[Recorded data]
[Start of section]
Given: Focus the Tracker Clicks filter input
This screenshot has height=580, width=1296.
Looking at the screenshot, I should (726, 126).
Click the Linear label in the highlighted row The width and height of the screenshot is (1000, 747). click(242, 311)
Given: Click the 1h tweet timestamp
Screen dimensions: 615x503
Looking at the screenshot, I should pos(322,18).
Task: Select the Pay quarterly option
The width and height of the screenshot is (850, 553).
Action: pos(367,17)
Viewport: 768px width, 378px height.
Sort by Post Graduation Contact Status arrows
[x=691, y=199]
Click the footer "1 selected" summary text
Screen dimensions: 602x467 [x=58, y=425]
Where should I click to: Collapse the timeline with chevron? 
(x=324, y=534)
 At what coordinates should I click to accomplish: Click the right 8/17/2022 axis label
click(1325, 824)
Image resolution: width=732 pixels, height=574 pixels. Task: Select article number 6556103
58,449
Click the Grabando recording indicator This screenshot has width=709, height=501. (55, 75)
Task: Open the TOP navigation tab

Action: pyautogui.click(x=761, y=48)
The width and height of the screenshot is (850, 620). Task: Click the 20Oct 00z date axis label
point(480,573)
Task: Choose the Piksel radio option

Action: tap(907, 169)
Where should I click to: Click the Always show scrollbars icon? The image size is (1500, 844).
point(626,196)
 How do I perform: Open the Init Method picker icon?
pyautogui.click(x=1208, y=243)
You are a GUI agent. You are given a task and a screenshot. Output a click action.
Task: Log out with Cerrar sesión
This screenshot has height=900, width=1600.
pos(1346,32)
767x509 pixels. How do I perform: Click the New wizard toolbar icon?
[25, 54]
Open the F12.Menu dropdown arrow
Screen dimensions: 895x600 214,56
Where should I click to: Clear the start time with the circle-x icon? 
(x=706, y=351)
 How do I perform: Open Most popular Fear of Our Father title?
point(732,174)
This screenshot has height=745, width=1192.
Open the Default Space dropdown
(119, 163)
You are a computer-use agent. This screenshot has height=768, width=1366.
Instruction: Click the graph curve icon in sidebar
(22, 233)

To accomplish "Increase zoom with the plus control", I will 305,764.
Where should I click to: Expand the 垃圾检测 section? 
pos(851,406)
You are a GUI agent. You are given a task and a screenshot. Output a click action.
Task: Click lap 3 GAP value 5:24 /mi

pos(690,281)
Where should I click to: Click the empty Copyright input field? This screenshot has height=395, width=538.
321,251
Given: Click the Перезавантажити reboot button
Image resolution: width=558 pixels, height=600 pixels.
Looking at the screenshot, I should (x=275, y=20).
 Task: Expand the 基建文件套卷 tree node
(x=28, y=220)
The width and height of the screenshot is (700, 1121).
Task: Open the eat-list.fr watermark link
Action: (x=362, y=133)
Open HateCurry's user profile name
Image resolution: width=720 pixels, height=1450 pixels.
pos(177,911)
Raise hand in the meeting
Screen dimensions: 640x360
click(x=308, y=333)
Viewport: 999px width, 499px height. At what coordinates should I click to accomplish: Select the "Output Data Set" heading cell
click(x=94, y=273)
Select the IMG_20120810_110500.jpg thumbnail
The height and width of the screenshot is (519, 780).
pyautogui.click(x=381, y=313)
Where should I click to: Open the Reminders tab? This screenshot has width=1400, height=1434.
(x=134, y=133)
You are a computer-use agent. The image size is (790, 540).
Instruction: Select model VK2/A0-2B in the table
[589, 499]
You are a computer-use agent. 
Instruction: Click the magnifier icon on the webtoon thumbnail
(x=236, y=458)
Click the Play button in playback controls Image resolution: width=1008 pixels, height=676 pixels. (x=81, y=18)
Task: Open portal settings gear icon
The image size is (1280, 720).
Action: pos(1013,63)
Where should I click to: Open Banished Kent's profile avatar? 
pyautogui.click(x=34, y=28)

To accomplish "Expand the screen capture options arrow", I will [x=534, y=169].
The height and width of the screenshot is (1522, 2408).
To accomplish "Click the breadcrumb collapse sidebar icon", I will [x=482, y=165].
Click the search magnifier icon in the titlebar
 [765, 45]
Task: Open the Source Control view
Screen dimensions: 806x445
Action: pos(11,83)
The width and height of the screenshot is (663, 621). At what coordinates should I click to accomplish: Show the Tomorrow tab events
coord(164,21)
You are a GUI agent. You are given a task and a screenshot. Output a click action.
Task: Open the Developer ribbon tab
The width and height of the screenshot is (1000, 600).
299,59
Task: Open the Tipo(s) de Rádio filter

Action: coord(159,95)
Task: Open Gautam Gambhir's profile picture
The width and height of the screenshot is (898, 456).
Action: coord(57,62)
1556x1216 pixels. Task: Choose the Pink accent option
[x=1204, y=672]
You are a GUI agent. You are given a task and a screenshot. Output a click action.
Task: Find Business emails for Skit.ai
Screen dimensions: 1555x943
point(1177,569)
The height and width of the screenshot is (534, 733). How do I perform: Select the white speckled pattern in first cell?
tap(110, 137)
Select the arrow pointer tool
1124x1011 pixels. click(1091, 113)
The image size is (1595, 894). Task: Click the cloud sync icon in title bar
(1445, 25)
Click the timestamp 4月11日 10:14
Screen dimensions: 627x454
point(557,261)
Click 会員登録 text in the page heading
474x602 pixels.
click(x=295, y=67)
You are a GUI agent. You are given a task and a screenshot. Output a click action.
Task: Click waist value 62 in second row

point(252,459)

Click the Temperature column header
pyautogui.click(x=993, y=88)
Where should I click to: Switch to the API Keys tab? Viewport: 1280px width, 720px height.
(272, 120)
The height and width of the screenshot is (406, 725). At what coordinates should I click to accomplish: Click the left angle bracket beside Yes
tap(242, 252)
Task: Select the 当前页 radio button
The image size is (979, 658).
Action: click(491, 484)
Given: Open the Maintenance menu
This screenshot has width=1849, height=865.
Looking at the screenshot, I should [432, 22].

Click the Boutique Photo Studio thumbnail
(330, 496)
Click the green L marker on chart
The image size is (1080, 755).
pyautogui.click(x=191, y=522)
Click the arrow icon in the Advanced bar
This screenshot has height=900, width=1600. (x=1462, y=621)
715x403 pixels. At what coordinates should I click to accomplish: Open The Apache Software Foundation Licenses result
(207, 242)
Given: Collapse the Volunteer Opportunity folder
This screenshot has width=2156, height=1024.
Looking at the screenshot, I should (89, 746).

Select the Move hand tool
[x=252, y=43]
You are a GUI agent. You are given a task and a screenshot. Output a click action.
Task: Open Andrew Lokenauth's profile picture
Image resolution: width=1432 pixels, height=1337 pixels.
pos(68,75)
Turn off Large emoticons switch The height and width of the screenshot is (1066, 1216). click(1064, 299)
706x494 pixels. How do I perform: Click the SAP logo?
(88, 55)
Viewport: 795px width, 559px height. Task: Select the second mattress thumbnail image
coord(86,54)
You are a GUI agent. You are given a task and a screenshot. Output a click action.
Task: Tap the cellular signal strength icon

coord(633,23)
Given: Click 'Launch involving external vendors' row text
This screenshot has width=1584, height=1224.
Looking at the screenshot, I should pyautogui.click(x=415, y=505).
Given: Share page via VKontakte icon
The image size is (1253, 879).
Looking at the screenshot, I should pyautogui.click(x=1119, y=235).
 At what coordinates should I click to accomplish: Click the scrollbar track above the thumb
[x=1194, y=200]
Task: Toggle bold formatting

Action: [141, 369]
[End of section]
Work task
Find the lines that mention "computer" in the entries and show them.

Finished exercise
You are a computer-use agent. This screenshot has height=768, width=1366.
You are a computer-use agent. The image size is (790, 540).
You are a computer-use agent. 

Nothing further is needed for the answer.